» WHAT YOU NEED TO DO:
Your output must be the line containing "Task: Click the BTC price display in header" followed by every later line in the entries below, all copied exactly.

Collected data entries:
-*-
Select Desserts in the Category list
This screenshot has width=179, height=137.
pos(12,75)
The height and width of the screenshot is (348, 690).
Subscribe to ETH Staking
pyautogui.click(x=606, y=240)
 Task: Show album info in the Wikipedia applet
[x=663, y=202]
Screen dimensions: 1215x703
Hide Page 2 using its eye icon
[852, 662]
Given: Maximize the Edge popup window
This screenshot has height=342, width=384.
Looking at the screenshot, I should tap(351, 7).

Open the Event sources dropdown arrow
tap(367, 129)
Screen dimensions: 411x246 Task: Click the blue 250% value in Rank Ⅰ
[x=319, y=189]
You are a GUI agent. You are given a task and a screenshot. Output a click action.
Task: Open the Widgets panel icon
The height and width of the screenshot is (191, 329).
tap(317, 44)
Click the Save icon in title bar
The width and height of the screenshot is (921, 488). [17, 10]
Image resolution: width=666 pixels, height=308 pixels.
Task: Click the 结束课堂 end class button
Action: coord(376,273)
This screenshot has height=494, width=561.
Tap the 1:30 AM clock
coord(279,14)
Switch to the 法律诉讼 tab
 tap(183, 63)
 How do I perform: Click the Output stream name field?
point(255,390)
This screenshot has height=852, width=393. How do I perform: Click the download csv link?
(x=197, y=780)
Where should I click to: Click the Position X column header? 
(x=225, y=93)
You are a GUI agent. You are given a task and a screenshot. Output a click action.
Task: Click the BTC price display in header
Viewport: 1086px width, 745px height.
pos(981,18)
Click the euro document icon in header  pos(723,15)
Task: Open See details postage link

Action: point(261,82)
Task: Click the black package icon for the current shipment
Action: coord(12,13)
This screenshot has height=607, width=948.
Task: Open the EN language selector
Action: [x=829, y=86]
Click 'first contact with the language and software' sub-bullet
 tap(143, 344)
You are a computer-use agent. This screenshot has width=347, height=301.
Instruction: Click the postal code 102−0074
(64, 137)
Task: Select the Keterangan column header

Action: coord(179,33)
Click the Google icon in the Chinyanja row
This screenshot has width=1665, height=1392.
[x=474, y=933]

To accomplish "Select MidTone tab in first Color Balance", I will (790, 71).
-*-
» EXERCISE ANSWER:
Task: Click the BTC price display in header
Viewport: 1086px width, 745px height.
pos(981,18)
Click the euro document icon in header  pos(723,15)
Task: Open See details postage link

Action: point(261,82)
Task: Click the black package icon for the current shipment
Action: coord(12,13)
This screenshot has height=607, width=948.
Task: Open the EN language selector
Action: [x=829, y=86]
Click 'first contact with the language and software' sub-bullet
 tap(143, 344)
You are a computer-use agent. This screenshot has width=347, height=301.
Instruction: Click the postal code 102−0074
(64, 137)
Task: Select the Keterangan column header

Action: coord(179,33)
Click the Google icon in the Chinyanja row
This screenshot has width=1665, height=1392.
[x=474, y=933]

To accomplish "Select MidTone tab in first Color Balance", I will (790, 71).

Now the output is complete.